> _Instructions to follow_: Copy the manatee post starting with "## Ernie (Jan" and going on through "OR industrial effluent.", with "snow birds" swapped for "winter visitors".

> _Text passage_:

# Blue Spring Manatees



## Ernie (Jan 9, 2011)

Today we took a trip up I4 a little to see the West Indian Manatees at Blue Spring State Park. They are also called sea cows, but are closely related to elephants (their "toe nails" look a lot like elephants'). Manatees, even though blubbery beasts are certainly snow birds. They can't stand water below about 68 F. In summer, they have a pretty big range that sometimes extends up to Mass! They are usually hard to find in summer because they spread out so much in search of food. In winter, they move south again and concentrate themselves only in the warmest coastal areas of the Americas AND in _warm_ freshwater fed by natural warm springs OR industrial effluent. 

Manatess are very gentle creatures. Slow moving and curious. When they hear boats and such, they surface to investigate. Most adult manatees bear scars, some horid, from run-ins with propellors or from being bound by fishing line etc. As an undergrad at Florida Tech in the early to mid 90s, I volunteered for the ecology prof doing migration studies before Christmas break. We'd snorkel with them at Homossassa Springs further north and west of Orlando- we were lucky to do so, interacting without a permit is strictly prohibited. We got to roll around with them, document their identifying scars, and measure their length etc. An awesome experience.

> _Data extract_:
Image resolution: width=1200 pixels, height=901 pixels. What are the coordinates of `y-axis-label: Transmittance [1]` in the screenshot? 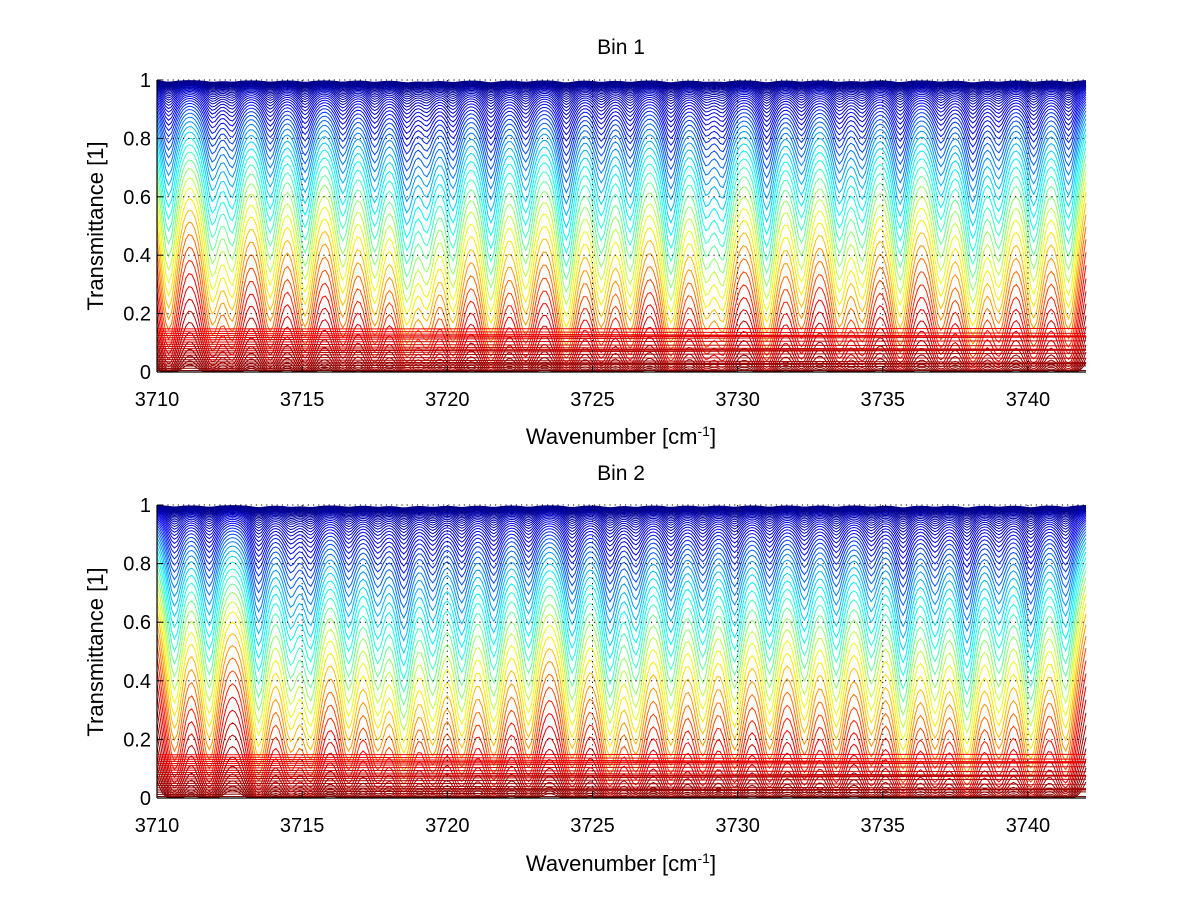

> _Exercise output_:
## Ernie (Jan 9, 2011)

Today we took a trip up I4 a little to see the West Indian Manatees at Blue Spring State Park. They are also called sea cows, but are closely related to elephants (their "toe nails" look a lot like elephants'). Manatees, even though blubbery beasts are certainly winter visitors. They can't stand water below about 68 F. In summer, they have a pretty big range that sometimes extends up to Mass! They are usually hard to find in summer because they spread out so much in search of food. In winter, they move south again and concentrate themselves only in the warmest coastal areas of the Americas AND in _warm_ freshwater fed by natural warm springs OR industrial effluent.